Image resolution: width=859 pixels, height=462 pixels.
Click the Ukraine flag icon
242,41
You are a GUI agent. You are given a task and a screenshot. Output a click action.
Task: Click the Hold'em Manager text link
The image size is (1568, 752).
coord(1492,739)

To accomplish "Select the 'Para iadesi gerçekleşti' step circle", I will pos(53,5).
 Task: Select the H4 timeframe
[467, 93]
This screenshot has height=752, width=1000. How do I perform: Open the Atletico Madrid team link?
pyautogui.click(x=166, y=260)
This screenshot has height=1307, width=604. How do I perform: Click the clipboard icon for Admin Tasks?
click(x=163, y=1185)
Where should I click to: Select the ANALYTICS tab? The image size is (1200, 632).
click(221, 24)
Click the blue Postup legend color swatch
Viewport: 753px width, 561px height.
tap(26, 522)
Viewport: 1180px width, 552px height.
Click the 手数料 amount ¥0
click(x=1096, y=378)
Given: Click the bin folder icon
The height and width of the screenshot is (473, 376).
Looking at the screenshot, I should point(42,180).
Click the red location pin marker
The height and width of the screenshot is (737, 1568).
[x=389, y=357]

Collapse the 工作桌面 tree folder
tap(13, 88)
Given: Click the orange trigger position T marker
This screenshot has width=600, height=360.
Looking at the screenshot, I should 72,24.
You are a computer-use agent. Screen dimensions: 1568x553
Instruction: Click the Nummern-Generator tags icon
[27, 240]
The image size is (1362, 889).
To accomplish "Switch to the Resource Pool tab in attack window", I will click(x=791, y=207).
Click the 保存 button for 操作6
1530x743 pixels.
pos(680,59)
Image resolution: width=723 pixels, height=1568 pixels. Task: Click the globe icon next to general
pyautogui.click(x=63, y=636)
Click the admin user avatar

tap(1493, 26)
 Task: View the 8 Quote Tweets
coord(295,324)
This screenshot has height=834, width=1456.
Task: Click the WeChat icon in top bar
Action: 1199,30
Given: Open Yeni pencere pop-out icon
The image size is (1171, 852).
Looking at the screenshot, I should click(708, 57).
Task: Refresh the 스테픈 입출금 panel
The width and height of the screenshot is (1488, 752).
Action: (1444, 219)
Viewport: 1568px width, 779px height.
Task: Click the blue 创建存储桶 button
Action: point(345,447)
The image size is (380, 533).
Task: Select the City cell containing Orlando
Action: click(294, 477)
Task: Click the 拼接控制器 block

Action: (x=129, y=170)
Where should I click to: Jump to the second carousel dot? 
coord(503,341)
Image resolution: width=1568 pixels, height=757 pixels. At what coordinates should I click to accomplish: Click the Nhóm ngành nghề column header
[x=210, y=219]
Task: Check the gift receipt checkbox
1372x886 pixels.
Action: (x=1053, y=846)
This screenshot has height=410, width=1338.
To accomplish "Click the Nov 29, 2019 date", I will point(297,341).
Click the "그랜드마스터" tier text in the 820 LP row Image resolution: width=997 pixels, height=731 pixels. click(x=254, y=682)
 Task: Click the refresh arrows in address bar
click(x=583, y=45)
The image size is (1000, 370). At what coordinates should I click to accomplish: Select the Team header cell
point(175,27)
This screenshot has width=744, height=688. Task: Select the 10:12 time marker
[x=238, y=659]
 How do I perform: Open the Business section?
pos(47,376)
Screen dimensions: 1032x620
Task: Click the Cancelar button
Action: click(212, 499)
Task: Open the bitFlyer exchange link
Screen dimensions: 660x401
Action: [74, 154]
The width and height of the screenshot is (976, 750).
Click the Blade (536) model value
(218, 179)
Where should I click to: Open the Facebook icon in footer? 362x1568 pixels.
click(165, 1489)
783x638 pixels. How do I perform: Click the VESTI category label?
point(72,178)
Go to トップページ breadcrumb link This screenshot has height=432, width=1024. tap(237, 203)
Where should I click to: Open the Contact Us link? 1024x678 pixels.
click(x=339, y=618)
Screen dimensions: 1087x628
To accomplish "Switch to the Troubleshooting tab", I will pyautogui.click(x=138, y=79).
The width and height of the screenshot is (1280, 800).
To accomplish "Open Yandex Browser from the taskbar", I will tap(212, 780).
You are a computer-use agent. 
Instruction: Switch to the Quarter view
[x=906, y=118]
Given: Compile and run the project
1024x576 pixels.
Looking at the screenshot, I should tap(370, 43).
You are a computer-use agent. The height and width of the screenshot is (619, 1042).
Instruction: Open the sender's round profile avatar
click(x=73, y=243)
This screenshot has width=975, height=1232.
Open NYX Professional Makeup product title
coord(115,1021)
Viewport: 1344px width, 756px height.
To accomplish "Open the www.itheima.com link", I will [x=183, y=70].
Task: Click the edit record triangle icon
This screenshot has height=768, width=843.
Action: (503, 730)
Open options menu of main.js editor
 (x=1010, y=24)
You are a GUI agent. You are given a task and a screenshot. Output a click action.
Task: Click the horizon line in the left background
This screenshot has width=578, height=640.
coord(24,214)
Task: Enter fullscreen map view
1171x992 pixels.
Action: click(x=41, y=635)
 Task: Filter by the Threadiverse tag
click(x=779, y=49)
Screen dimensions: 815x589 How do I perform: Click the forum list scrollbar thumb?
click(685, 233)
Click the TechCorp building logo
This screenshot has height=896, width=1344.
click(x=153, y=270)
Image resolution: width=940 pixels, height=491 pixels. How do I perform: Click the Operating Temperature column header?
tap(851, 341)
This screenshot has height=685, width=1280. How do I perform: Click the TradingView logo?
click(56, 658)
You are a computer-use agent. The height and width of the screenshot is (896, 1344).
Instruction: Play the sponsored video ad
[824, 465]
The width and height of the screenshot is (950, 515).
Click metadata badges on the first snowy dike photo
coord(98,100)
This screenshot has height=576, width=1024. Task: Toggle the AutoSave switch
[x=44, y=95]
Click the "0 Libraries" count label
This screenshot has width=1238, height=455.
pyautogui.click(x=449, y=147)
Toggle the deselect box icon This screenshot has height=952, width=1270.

Your task:
Reproduce each entry above without a single difference.

Task answer:
Image resolution: width=859 pixels, height=462 pixels.
Click the Ukraine flag icon
242,41
You are a GUI agent. You are given a task and a screenshot. Output a click action.
Task: Click the Hold'em Manager text link
The image size is (1568, 752).
coord(1492,739)

To accomplish "Select the 'Para iadesi gerçekleşti' step circle", I will pos(53,5).
 Task: Select the H4 timeframe
[467, 93]
This screenshot has height=752, width=1000. How do I perform: Open the Atletico Madrid team link?
pyautogui.click(x=166, y=260)
This screenshot has height=1307, width=604. How do I perform: Click the clipboard icon for Admin Tasks?
click(x=163, y=1185)
Where should I click to: Select the ANALYTICS tab? The image size is (1200, 632).
click(221, 24)
Click the blue Postup legend color swatch
Viewport: 753px width, 561px height.
tap(26, 522)
Viewport: 1180px width, 552px height.
Click the 手数料 amount ¥0
click(x=1096, y=378)
Given: Click the bin folder icon
The height and width of the screenshot is (473, 376).
Looking at the screenshot, I should point(42,180).
Click the red location pin marker
The height and width of the screenshot is (737, 1568).
[x=389, y=357]

Collapse the 工作桌面 tree folder
tap(13, 88)
Given: Click the orange trigger position T marker
This screenshot has width=600, height=360.
Looking at the screenshot, I should 72,24.
You are a computer-use agent. Screen dimensions: 1568x553
Instruction: Click the Nummern-Generator tags icon
[27, 240]
The image size is (1362, 889).
To accomplish "Switch to the Resource Pool tab in attack window", I will click(x=791, y=207).
Click the 保存 button for 操作6
1530x743 pixels.
pos(680,59)
Image resolution: width=723 pixels, height=1568 pixels. Task: Click the globe icon next to general
pyautogui.click(x=63, y=636)
Click the admin user avatar

tap(1493, 26)
 Task: View the 8 Quote Tweets
coord(295,324)
This screenshot has height=834, width=1456.
Task: Click the WeChat icon in top bar
Action: 1199,30
Given: Open Yeni pencere pop-out icon
The image size is (1171, 852).
Looking at the screenshot, I should click(708, 57).
Task: Refresh the 스테픈 입출금 panel
The width and height of the screenshot is (1488, 752).
Action: (1444, 219)
Viewport: 1568px width, 779px height.
Task: Click the blue 创建存储桶 button
Action: point(345,447)
The image size is (380, 533).
Task: Select the City cell containing Orlando
Action: click(294, 477)
Task: Click the 拼接控制器 block

Action: (x=129, y=170)
Where should I click to: Jump to the second carousel dot? 
coord(503,341)
Image resolution: width=1568 pixels, height=757 pixels. At what coordinates should I click to accomplish: Click the Nhóm ngành nghề column header
[x=210, y=219]
Task: Check the gift receipt checkbox
1372x886 pixels.
Action: (x=1053, y=846)
This screenshot has height=410, width=1338.
To accomplish "Click the Nov 29, 2019 date", I will point(297,341).
Click the "그랜드마스터" tier text in the 820 LP row Image resolution: width=997 pixels, height=731 pixels. click(x=254, y=682)
 Task: Click the refresh arrows in address bar
click(x=583, y=45)
The image size is (1000, 370). At what coordinates should I click to accomplish: Select the Team header cell
point(175,27)
This screenshot has width=744, height=688. Task: Select the 10:12 time marker
[x=238, y=659]
 How do I perform: Open the Business section?
pos(47,376)
Screen dimensions: 1032x620
Task: Click the Cancelar button
Action: click(212, 499)
Task: Open the bitFlyer exchange link
Screen dimensions: 660x401
Action: [74, 154]
The width and height of the screenshot is (976, 750).
Click the Blade (536) model value
(218, 179)
Where should I click to: Open the Facebook icon in footer? 362x1568 pixels.
click(165, 1489)
783x638 pixels. How do I perform: Click the VESTI category label?
point(72,178)
Go to トップページ breadcrumb link This screenshot has height=432, width=1024. tap(237, 203)
Where should I click to: Open the Contact Us link? 1024x678 pixels.
click(x=339, y=618)
Screen dimensions: 1087x628
To accomplish "Switch to the Troubleshooting tab", I will pyautogui.click(x=138, y=79).
The width and height of the screenshot is (1280, 800).
To accomplish "Open Yandex Browser from the taskbar", I will tap(212, 780).
You are a computer-use agent. 
Instruction: Switch to the Quarter view
[x=906, y=118]
Given: Compile and run the project
1024x576 pixels.
Looking at the screenshot, I should tap(370, 43).
You are a computer-use agent. The height and width of the screenshot is (619, 1042).
Instruction: Open the sender's round profile avatar
click(x=73, y=243)
This screenshot has width=975, height=1232.
Open NYX Professional Makeup product title
coord(115,1021)
Viewport: 1344px width, 756px height.
To accomplish "Open the www.itheima.com link", I will [x=183, y=70].
Task: Click the edit record triangle icon
This screenshot has height=768, width=843.
Action: (503, 730)
Open options menu of main.js editor
 (x=1010, y=24)
You are a GUI agent. You are given a task and a screenshot. Output a click action.
Task: Click the horizon line in the left background
This screenshot has width=578, height=640.
coord(24,214)
Task: Enter fullscreen map view
1171x992 pixels.
Action: click(x=41, y=635)
 Task: Filter by the Threadiverse tag
click(x=779, y=49)
Screen dimensions: 815x589 How do I perform: Click the forum list scrollbar thumb?
click(685, 233)
Click the TechCorp building logo
This screenshot has height=896, width=1344.
click(x=153, y=270)
Image resolution: width=940 pixels, height=491 pixels. How do I perform: Click the Operating Temperature column header?
tap(851, 341)
This screenshot has height=685, width=1280. How do I perform: Click the TradingView logo?
click(56, 658)
You are a computer-use agent. The height and width of the screenshot is (896, 1344).
Instruction: Play the sponsored video ad
[824, 465]
The width and height of the screenshot is (950, 515).
Click metadata badges on the first snowy dike photo
coord(98,100)
This screenshot has height=576, width=1024. Task: Toggle the AutoSave switch
[x=44, y=95]
Click the "0 Libraries" count label
This screenshot has width=1238, height=455.
pyautogui.click(x=449, y=147)
Toggle the deselect box icon This screenshot has height=952, width=1270.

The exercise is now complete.